- Episode no.: Season 3 Episode 19
- Directed by: Robert Scheerer
- Written by: Brannon Braga
- Story by: Jimmy Diggs
- Production code: 160
- Original air date: February 26, 1997

Guest appearances
- Alan Oppenheimer - Nezu Ambassador; Lisa Kaminir - Lillias; Kelly Connell - Sklar; Tom Towles - Dr. Vatm; Geof Prysirr - Hanjuan; Gary Bullock - Goth;

Episode chronology
| ← Previous "Darkling" | Next → "Favorite Son" |
- Star Trek: Voyager season 3

= Rise (Star Trek: Voyager) =

"Rise!" is the 61st episode of Star Trek: Voyager, the 19th episode of the third season. The episode debuted on February 26, 1997 on UPN. This episode focuses on the characters Neelix and Tuvok on an away mission. It was written by Brannon Braga from a story by Jimmy Diggs, and directed by Robert Scheerer.

In the 24th century, two crewmembers of a starship try to help aliens, but when their shuttlecraft crashes, they must evacuate by space elevator. However, on the journey up they encounter unexpected difficulties with the aliens they are trying to help, even as they try to manage their own relationship.

== Overview ==
The story by Jimmy Diggs was inspired by the 1965 film The Flight of the Phoenix.

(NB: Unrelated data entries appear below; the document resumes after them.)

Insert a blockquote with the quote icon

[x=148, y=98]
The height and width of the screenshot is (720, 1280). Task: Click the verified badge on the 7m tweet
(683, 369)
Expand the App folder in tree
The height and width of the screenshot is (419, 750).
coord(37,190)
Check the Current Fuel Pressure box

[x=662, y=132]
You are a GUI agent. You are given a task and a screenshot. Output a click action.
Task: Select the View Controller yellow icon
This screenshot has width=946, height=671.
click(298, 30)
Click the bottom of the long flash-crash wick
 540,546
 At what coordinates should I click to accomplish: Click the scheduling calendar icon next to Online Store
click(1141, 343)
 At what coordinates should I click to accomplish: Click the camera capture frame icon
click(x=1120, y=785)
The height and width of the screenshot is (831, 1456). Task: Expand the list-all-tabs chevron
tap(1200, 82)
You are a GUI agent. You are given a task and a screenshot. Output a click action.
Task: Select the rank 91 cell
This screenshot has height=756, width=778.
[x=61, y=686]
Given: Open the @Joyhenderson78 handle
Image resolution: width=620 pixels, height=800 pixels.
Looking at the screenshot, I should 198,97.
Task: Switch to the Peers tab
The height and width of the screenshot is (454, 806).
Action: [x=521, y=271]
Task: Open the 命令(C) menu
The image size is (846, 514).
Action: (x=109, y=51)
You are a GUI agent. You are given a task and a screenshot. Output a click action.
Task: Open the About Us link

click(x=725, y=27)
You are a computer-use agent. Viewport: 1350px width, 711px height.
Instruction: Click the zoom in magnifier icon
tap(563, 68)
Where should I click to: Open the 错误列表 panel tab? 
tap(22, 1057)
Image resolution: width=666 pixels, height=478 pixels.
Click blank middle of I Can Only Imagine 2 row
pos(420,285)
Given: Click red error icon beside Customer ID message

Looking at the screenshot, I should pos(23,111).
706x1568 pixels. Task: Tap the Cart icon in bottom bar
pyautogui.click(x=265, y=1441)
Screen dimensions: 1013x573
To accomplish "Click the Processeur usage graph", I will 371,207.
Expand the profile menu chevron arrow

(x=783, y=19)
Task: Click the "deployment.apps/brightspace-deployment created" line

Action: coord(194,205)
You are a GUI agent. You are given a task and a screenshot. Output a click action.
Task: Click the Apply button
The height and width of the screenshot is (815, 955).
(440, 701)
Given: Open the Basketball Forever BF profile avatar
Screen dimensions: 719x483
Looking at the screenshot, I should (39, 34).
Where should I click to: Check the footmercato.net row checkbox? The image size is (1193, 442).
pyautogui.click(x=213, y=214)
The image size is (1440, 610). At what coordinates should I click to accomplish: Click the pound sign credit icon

This episode is noted for being set on a space elevator.

==Plot==
Voyager is trying to help a planet bombarded by deadly asteroids, but vaporising the asteroids proves to be impossible. A local astrophysicist, Dr Vatm, contacts Voyager and starts to explain that the asteroids are artificial, but his connection is cut short.

Tuvok and Neelix are assigned to look for Dr Vatm, but due to turbulence, their shuttle crash-lands on the planet. After Dr Vatm and a miner called Hanjuan find them, they discuss how to contact Voyager. Neelix sees a maglev space elevator in the distance and suggests it as a way out. He and Tuvok repair it and they all begin to ascend, but numerous problems ensue. When Dr Vatm dies unexpectedly, Neelix and Tuvok must identify the murderer.

On Voyager, the crew discovers that the asteroids are being sent by the Etanian Order, who intend to create a natural disaster to force the planet's inhabitants to leave so that they can colonise it. On the elevator, Tuvok and Neelix discover that a traitor called Sklar had been hiding a data pad with tactical information about an alien ship. After they and the remaining survivors are rescued, the Voyager crew forces the attacking Etanians into retreat using that information.

During this episode Neelix confronts Tuvok about his supercilious attitude, and the two reach a better understanding.

== Reception ==
In 2004, Trek Today said that "Tim Russ and Ethan Phillips did a terrific job holding interest" and that it worked as a relationship episode. They point it was also action story, but with a "cliched but sweet learning to get along" story for Tuvok and Neelix.

In a review in 2020 by Tor.com, they said this episode was good as a stand-alone Voyager episode, with a great science fiction concept (the space tether) and some action. However, they had some reservations about the dynamics between Tuvok and Neelix after "Fair Trade" and "Tuvix". Overall they gave the episode 5 out of 10.

In 2021, Comic Book Resources highlighted "Rise" as an example of an ambitious episode in season 3 that presented "reliable sci-fi concepts in new and interesting ways".

== Media releases ==
This episode was released on DVD on July 6, 2004 as part of Star Trek Voyager: Complete Third Season, with Dolby 5.1 surround audio. The season 3 DVD was released in the UK on September 6, 2004.

In 2017, the complete Star Trek: Voyager television series was released in a DVD box set, which included it as part of the season 3 discs.